In fact, the IMF survived because the need for monetary
stability became more crucial in the absence of fixed
exchange rates.
iii. None the less, the role of the IMF has changed since the 1970s.
True, it continues to promote monetary stability and trade, but
increasingly its role is to assist countries that are in the midst of
financial crisis.
7) Functions of IMF
i. it works to foster global growth and economic stability by
providing policy, advice and financing to members, by
working with developing nations to help them achieve
macroeconomic stability, and by reducing poverty
ii. The IMF provides alternate sources of financing.
iii. Upon initial IMF formation, its two primary functions were: to
oversee the fixed exchange rate arrangements between
countries,[9] thus helping national governments manage their
exchange rates and allowing these governments to prioritise
economic growth, and to provide short-term capital to aid
balance of payments
iv. The IMF's role was fundamentally altered after the floating
exchange rates post 1971. It shifted to examining the
economic policies of countries with IMF loan agreements to
determine if a shortage of capital was due to economic
fluctuations or economic policy.Their role became a lot more
active because the IMF now manages economic policy rather
than just exchange rates.
v. Surveillance of the global economy
vi. Conditionality of loans; The IMF does require collateral from
countries for loans but also requires the government seeking
assistance to correct its macroeconomic imbalances in the form
of policy reform.
vii. Some of the conditions for structural adjustment can
include: Cutting expenditures, also known as austerity,
Devaluation of currencies,Trade liberalisation, or lifting import
and export restrictions etc.
8) Role of IMP in Current Times
i. It has become something of an economic crisis
management institution.
ii. It offers financial and technical assistance to countries
experiencing monetary problems and remains a lender of
last resort.
iii. This gives the IMF enormous power to determine the
economic fate of countries experiencing balance-of payment
problems.
iv. If, for example, a member country has continuing economic
problems, the IMF will initiate Structural Adjustment
Programmes (SAPs).These macroeconomic reforms can
include debt reduction strategies, privatization policies, and
cuts in public spending.
v. Unfortunately, these strategies generally impact on the poor
most severely. It is for this reason that SAPs are regarded as
particularly iniquitous by some observers.
9) Criticism
i. Today, the IMF has more critics than friends. Some
economists suggest that the world economy would function
better without it, and that many of its SAPs exacerbate crises
rather than alleviate them.
ii. Others suggest that while it is an imperfect institution, it is
better at maintaining economic stability than many
governments.
iii. Whatever the truth, there is little evidence to suggest that
the IMF is heading for the institutional scrap-heap.
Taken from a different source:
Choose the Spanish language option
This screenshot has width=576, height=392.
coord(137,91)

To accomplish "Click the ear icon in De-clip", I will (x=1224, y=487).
iv. There have been muted calls for a new Bretton
Woods conference, but this message has not yet
filtered up to policymakers and government
officials.
v. At the same time, it is hard to imagine how the
global economy could function effectively
without some institutional guidance.
10) Reforms
i. The challenge is to ensure that a balance is struck
between good economic management and human
needs. In striking this balance, the IMF appears to
have a long way to go.
ii. The IMF is only one of many international
organisations, and it is a generalist institution that
deals only with macroeconomic issues; its core
areas of concern in developing countries are very
narrow. One proposed reform is a movement
towards close partnership with other specialist
agencies such as UNICEF, the Food and
Agriculture Organization (FAO), and the United
Nations Development Program (UNDP).
iii. Increase and rebalancing of the quotas that
determine each countryís voting power and
financial obligation, Greater voting power to
developing countries so they have a greater say.